At the time of writing, hydroxyurea, an oral medication taken daily, and L-Glutamine, an oral powder that is mixed into a beverage and administered twice daily, are the only medications approved by the U.S. Food and Drug Administration to modify the sickle cell disease process and reduce complications of disease.

Dr. Liles noted that hydroxyurea requires at least 6 to 12 months before a noticeable change in vaso-occlusive crises occurs. The availability of an additional medication to ease patients’ symptom burden would be a welcome addition to the armamentarium, she observed, adding that crizanlizumab and hydroxyurea appear to work synergistically without any cross-reactivity.

“The group that performed best in our study consisted of patients already taking hydroxyurea who received crizanlizumab as well,” said Dr. Liles. “Crizanlizumab is able to decrease the number of crises on its own, so patients who are intolerant of hydroxyurea will get the benefit of this medicine.

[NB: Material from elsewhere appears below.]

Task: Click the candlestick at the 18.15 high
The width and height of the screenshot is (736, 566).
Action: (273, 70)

But if you can tolerate both hydroxyurea and crizanlizumab, these data suggest you will do even better.”

Given the low levels of toxicity with both 2.5-mg/kg and 5.0-mg/kg doses of crizanlizumab, Dr. Liles and colleagues are conducting another trial at multiple sites comparing crizanlizumab at 5.0 mg/kg to an increased dose of 7.5 mg/kg. The study has completed accrual, and data are currently being analyzed.

Better Biomarkers Needed

Patrick C. Hines, MD, PhD, Associate Professor of Pediatric Critical Care Medicine at the Children’s Hospital of Michigan and Associate in the Department of Physiology at Wayne State University School of Medicine, Detroit, was encouraged by the outcomes reported with crizanlizumab but emphasized the need for improved biomarkers and surrogate endpoints in sickle cell disease.

Patrick C. Hines, MD, PhD

“The lack of reliable biomarkers has made the development of sickle cell–modifying therapies much more difficult because clinicians are depending on subjective clinical endpoints,” said Dr. Hines, who is developing a standardized P-selectin flow adhesion bioassay.³ “Ultimately, we are trying to determine whether we can treat and manage patients based on lab values as opposed to having to wait until they have clinical issues, because pain in sickle cell disease is equivalent to organ damage ischemia.”

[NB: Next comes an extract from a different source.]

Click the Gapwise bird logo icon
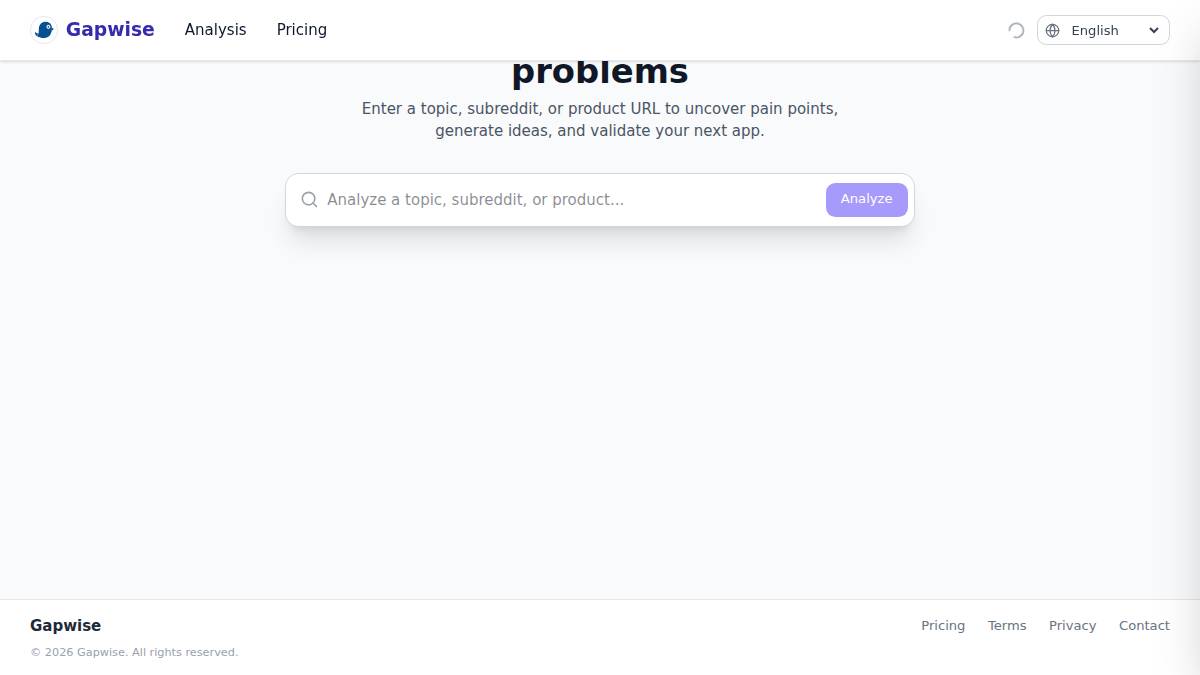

Patients with sickle cell disease have been waiting for decades for new medications to come along, Dr. Hines added, but providers will still need tools to assess and predict vaso-occlusive episodes to help them deploy these medications effectively.

“As opposed to waiting for clinical issues to occur, we can hopefully treat patients much more upstream, when the cellular changes are happening, and work on more of a health-maintenance prevention model,” he concluded. ■

DISCLOSURE: This study was sponsored by Novartis Pharmaceuticals. Dr. Liles reported no conflicts of interest. Dr. Hines is the founder of Functional Fluidics, which is developing a standardized platform for measuring sickle erythrocyte adhesion and other critical blood function properties for investigators and clinicians.

REFERENCES

1. Liles DK, Cancado R, Kanter J, et al: Established prevention of vaso-occlusive crises with crizanlizumab is further improved in patients who follow the standard treatment regimen: Post-hoc analysis of the phase II Sustain study. 2018 ASH Annual Meeting & Exposition. Abstract 1082. Presented December 1, 2018.

2. Ataga KI, Kutlar A, Kanter J, et al: Crizanlizumab for the prevention of pain crises in sickle cell disease. N Engl J Med 376:429-439, 2017.

3. Liu K, Gao X, White J, et al: Longitudinal evaluation of a standardized P-selectin flow adhesion bioassay: Potential role for the assessment and prediction of vaso-occlusive episodes in sickle cell disease. 2018 ASH Annual Meeting & Exposition. Abstract 1096. Presented December 1, 2018.